Wo beginnt Zufriedenheit?

Ein Ländervergleich

Werden Menschen nach ihrer Zufriedenheit bezüglich Einkommen und Vermögen gefragt, so ergeben sich häufig sehr unterschiedliche Antworten: Nicht nur die Höhe der Einnahmen und Vermögensstände spielt eine Rolle, sondern auch die Nationalität des Befragten. Wie eine Studie der OECD aus dem Jahr 2017 zeigte, bewerten verschiedene Nationen ihre Zufriedenheit in Geldfragen sehr unterschiedlich. Die Höhe des Kapitals pro Kopf ist dabei ebenso ausschlaggebend wie landesspezifische Mentalitäten.

Die Bewohner der OECD-Länder konnten ihre individuelle Zufriedenheit zu verschiedenen Lebensbereichen auf einer Skala von 1 (niedrigster Wert) bis 10 (höchster Wert) angeben. Vor allem Länder mit einem sehr ausgeprägten und positiven Verhältnis zu Geld und Vermögensaufbau zeigten sich zufrieden. US-Amerikaner bewerteten ihre Zufriedenheit mit 10,0, Schweizer mit 7,5 und Luxemburger mit 6,7. Eben diese Länder wiesen allerdings auch das höchste bereinigte Haushaltsnettoeinkommen auf. Die Länder mit der geringsten Zufriedenheit – Brasilien (0,3) und Südafrika (0,4) – zeichneten sich hingegen durch das geringste Einkommen aus. Obwohl die Deutschen das fünfthöchste Haushaltsnettoeinkommen hatten, lag ihre Zufriedenheit in Geldfragen bei lediglich 5,0.

Die Schwelle zum Glück

Schon seit längerer Zeit beschäftigt Forscher die Frage, ab welchem Gehaltsniveau der Mensch am zufriedensten ist. Bisher beschränkten sich diesbezügliche Erhebungen aber in der Regel auf einzelne Länder. Vor allem der US-amerikanische Raum wurde hierfür untersucht. Im Jahr 2018 führten amerikanische Forscher daher erstmals eine weltweite Datenauswertung durch, welche eine Glücksgrenze beim Jahreseinkommen aufzeigen soll. Befragt wurden hierfür 1,7 Millionen Menschen ab 15 Jahren.
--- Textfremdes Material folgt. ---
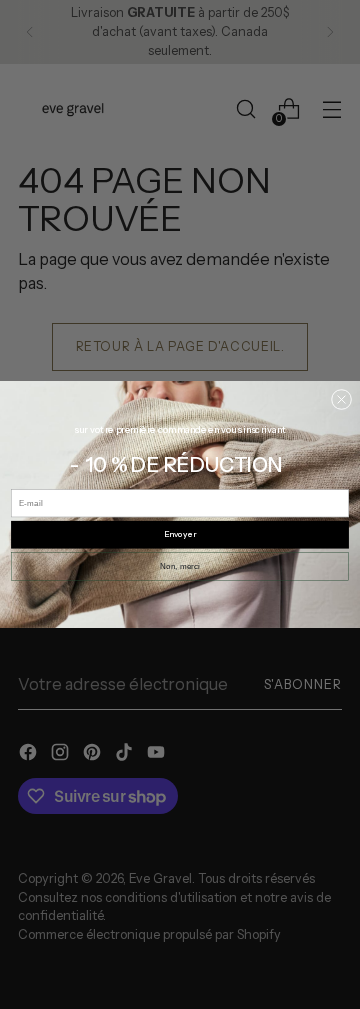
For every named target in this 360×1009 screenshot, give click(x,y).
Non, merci (180, 566)
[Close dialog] (341, 399)
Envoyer (180, 535)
Das Haushalts-Jahreseinkommen wurde bei dieser Studie mit der Personenanzahl eines Haushalts in Bezug gesetzt, um genauere Ergebnisse zu erhalten. Die größte Zufriedenheit stellt sich demnach bei einem jährlichen Durchschnittseinkommen von 76.000 Euro (95.000 US-Dollar) ein. Blickt man auf bestimmte Regionen der Welt, so ändern sich die Grenzwerte jedoch dramatisch: In Lateinamerika und im Süden Afrikas ist man bereits mit 31.000 Euro bzw. 35.000 Euro am zufriedensten. In Europa und Skandinavien liegt die Schwelle hingegen bei rund 80.000 Euro. US-Amerikaner fühlen sich bei einem Jahreseinkommen von 93.000 Euro am zufriedensten – dieser Wert wird nur noch von den arabischen Staaten Vorderasiens mit einem Grenzwert von etwa 102.000 Euro übertroffen.

Hohe Ansprüche

Die Studienergebnisse lassen vermuten, dass besonders wohlhabende Menschen eine vergleichsweise hohe Zufriedenheitsschwelle haben: Erst bei einem signifikant höheren Einkommen fühlen sie sich zufrieden. Dies bestätigt eine Erhebung der Harvard Business School und der Universität Mannheim aus dem Jahr 2013. Die beiden Hochschulen befragten 2129 Vermögensmillionäre aus 17 Ländern zu ihrem Verhältnis zu Geld. Die Forscher wollten wissen, wie viel mehr Vermögen die Millionäre besitzen müssten, um sich besonders zufrieden zu fühlen. Die Befragten besaßen mindestens 1,5 Millionen US-Dollar.

Unabhängig von ihrem Besitz gaben alle Befragten zu, mindestens zwei- bis dreimal so viel Vermögen anhäufen zu müssen, um völlig zufrieden zu sein. Für 26,8 Prozent bräuchte es eine Vermögenssteigerung von 1000 Prozent, um volle Zufriedenheit zu erreichen. Weitere 24,5 Prozent benötigten eine Steigerung von 500 Prozent, während sich 23,2 Prozent mit einer Verdopplung des eigenen Vermögens begnügten. Am zufriedensten wären die Millionäre demnach bei einem Besitz zwischen 8 und 15 Millionen US-Dollar. Jenseits dieser Summe wächst die Unzufriedenheit hingegen wieder.